The 1982 court-ordered redistricting plan briefly moved the district into central Fond du Lac County, including the city of Fond du Lac. The 1983 redistricting act brought the district back to its previous location with nearly identical boundaries to the 1972 map. The 1992 court-ordered redistricting plan dramatically changed the boundaries, removing the city of Green Bay and most of the Green Bay suburbs, and instead stretching north into eastern Oconto and eastern Marinette counties, taking over territory previously assigned to the 88th district. The 2002 redistricting kept those boundaries largely intact. The 2011 redistricting (2011 Wisc. Act 43) also roughly maintained the geography of the district, but added back areas of eastern Howard, as part of a broader scheme to pack Democratic votes into the 90th district. The 2022 court ordered plan mostly maintained that district.

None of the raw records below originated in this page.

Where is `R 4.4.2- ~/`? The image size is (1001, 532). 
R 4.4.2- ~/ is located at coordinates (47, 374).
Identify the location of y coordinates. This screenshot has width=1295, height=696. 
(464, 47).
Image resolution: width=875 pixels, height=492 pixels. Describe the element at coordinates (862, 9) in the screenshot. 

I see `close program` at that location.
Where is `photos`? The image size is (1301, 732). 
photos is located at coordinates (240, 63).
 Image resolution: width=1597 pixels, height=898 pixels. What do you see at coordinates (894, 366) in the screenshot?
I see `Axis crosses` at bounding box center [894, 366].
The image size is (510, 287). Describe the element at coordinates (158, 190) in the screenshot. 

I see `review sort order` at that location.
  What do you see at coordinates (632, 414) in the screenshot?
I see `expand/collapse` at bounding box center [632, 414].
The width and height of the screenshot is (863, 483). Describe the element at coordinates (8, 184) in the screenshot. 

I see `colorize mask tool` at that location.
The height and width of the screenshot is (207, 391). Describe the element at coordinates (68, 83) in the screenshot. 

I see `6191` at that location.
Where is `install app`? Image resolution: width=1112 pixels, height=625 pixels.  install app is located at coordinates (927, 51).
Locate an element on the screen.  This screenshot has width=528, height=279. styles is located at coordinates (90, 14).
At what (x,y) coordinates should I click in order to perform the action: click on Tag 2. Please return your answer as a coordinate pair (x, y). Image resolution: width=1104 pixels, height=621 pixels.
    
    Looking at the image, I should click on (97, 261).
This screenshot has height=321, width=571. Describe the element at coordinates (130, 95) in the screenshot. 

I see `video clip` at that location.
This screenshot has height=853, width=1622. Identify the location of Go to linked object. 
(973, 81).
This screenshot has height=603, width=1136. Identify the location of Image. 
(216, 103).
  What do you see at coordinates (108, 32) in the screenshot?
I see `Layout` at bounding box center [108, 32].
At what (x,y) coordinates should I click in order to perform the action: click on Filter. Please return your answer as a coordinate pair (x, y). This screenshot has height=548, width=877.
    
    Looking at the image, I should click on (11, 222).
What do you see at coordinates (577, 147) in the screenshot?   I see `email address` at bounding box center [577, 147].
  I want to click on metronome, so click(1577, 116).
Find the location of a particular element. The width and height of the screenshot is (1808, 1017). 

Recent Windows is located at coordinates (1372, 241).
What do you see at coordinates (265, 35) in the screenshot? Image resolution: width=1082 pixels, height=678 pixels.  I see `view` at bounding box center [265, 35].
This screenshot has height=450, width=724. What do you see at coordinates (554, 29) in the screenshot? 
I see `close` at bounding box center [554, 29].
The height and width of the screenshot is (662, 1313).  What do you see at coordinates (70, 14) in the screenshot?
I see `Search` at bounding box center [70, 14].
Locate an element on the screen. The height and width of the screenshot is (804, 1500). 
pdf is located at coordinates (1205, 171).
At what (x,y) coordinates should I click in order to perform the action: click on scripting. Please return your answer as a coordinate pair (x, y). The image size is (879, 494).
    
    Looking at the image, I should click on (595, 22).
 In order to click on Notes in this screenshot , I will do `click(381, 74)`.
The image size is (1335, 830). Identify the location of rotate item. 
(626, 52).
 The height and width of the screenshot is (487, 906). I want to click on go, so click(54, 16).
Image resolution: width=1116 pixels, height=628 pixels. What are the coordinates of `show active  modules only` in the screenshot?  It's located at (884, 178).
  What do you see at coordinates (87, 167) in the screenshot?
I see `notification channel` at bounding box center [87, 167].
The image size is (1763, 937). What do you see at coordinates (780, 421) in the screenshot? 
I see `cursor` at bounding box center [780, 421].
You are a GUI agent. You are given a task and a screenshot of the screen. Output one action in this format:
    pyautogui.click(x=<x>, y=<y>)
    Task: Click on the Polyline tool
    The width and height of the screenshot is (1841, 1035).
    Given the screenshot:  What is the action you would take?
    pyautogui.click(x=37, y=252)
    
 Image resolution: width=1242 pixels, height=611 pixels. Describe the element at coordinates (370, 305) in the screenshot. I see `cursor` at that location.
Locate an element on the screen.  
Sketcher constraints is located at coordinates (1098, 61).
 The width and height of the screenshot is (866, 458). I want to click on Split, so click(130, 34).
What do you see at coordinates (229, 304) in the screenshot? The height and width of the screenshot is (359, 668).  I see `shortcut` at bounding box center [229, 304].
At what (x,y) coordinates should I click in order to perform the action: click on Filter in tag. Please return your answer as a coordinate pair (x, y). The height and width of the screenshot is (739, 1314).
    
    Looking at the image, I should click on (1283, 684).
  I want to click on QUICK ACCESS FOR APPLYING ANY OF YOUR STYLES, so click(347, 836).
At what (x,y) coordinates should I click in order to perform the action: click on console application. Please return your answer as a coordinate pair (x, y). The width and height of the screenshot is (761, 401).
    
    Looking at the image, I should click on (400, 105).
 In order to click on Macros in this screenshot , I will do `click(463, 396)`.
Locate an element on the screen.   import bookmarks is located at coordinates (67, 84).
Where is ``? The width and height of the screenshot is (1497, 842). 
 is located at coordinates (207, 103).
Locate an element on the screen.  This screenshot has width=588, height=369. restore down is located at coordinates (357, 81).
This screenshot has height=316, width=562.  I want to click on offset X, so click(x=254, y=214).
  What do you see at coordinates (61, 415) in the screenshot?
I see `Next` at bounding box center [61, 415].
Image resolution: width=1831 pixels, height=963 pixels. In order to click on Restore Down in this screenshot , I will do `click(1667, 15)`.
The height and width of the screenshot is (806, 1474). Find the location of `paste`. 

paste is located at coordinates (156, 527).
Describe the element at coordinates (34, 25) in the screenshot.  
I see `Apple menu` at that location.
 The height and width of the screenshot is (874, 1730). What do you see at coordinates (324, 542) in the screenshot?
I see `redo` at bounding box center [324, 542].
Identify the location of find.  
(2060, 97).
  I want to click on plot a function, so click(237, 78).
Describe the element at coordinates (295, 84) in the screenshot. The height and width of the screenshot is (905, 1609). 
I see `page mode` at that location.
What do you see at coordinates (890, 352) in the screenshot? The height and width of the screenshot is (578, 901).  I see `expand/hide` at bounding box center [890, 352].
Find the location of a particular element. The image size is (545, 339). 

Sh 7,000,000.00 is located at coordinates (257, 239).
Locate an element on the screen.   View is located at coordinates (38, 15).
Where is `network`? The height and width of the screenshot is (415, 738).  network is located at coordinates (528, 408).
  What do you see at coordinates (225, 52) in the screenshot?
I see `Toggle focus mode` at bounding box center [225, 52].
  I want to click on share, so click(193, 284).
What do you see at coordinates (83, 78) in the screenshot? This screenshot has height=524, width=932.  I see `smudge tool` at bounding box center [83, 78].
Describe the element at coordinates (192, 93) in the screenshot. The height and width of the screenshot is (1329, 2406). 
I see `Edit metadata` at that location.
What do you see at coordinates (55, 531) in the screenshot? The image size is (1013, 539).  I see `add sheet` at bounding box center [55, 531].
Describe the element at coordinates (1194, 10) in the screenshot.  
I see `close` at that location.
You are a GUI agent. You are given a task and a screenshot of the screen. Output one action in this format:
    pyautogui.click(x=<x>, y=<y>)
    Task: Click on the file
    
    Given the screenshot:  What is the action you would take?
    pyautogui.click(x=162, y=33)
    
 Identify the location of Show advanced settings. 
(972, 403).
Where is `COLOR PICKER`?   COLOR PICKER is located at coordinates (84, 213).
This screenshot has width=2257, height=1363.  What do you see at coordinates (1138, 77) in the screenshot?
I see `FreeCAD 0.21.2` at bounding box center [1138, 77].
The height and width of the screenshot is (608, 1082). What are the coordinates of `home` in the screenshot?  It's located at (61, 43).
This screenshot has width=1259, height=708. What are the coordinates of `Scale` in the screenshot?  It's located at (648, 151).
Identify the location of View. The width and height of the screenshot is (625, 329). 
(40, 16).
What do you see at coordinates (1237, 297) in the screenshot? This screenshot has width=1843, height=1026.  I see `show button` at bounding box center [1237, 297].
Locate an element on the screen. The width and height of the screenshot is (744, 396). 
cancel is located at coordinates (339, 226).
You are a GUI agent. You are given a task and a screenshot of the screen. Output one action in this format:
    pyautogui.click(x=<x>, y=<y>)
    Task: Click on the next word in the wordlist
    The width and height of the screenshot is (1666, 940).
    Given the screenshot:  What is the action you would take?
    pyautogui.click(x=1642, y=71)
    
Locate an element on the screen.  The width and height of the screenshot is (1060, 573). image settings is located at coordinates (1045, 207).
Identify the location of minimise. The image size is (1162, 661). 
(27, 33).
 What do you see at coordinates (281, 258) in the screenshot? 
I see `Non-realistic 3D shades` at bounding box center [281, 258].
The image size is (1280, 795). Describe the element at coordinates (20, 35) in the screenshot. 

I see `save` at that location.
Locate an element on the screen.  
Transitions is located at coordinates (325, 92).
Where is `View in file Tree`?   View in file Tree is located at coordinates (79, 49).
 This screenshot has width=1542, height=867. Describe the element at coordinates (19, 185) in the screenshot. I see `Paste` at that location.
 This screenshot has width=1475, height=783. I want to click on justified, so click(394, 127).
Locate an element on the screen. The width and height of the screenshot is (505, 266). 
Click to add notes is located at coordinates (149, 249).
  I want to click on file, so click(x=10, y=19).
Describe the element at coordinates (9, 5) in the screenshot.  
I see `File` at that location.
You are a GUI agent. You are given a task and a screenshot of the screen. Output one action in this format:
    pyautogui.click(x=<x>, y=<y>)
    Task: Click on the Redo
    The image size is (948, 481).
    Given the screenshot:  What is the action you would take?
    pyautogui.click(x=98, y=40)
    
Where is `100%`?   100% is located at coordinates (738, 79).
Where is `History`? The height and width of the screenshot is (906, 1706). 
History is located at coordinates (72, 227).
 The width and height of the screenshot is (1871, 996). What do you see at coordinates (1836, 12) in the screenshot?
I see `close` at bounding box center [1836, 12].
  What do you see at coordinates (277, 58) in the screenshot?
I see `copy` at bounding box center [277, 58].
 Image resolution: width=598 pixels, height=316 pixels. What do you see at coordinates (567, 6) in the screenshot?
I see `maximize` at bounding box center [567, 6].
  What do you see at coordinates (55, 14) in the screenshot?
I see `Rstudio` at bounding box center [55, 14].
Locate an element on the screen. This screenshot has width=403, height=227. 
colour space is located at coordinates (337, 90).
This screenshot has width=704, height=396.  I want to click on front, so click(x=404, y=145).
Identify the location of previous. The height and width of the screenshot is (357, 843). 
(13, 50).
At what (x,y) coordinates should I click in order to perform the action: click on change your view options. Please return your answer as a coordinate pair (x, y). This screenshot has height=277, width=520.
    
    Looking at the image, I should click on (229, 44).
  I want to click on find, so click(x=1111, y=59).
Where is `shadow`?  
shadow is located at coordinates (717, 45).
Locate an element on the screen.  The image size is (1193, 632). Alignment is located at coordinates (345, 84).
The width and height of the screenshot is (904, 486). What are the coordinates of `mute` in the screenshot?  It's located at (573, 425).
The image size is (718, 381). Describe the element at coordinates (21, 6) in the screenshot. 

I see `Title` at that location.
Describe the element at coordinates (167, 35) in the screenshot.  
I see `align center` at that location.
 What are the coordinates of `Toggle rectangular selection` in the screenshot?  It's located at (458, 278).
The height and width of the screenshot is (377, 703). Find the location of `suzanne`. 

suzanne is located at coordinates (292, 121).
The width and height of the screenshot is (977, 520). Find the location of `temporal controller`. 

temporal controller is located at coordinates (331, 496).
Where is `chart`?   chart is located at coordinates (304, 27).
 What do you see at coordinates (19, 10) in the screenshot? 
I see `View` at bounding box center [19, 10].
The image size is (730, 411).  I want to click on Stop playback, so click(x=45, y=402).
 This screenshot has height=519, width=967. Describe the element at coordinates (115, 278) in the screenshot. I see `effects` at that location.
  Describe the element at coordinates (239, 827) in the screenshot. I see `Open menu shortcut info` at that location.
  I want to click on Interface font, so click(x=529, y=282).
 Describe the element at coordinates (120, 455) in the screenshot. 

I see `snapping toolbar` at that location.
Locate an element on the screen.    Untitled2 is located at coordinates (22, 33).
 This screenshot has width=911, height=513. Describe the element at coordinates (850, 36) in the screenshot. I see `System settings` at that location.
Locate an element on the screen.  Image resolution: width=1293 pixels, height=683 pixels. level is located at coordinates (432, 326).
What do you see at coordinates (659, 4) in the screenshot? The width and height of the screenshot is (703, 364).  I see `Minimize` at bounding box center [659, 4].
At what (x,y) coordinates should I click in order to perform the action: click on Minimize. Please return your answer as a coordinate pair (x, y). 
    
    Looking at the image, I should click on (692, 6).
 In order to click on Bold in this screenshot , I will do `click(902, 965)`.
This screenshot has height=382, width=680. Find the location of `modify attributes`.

The 2024 redistricting (2023 Wisc. Act 94) dramatically reorganized the 30th Senate district, moving the 89th district back into the core of the Green Bay metro area, comprising much of the west side of the city of Green Bay and the neighboring village of Ashwaubenon. Under the new map configuration, the 89th Assembly district is projected to be one of the most competitive districts in the state legislature.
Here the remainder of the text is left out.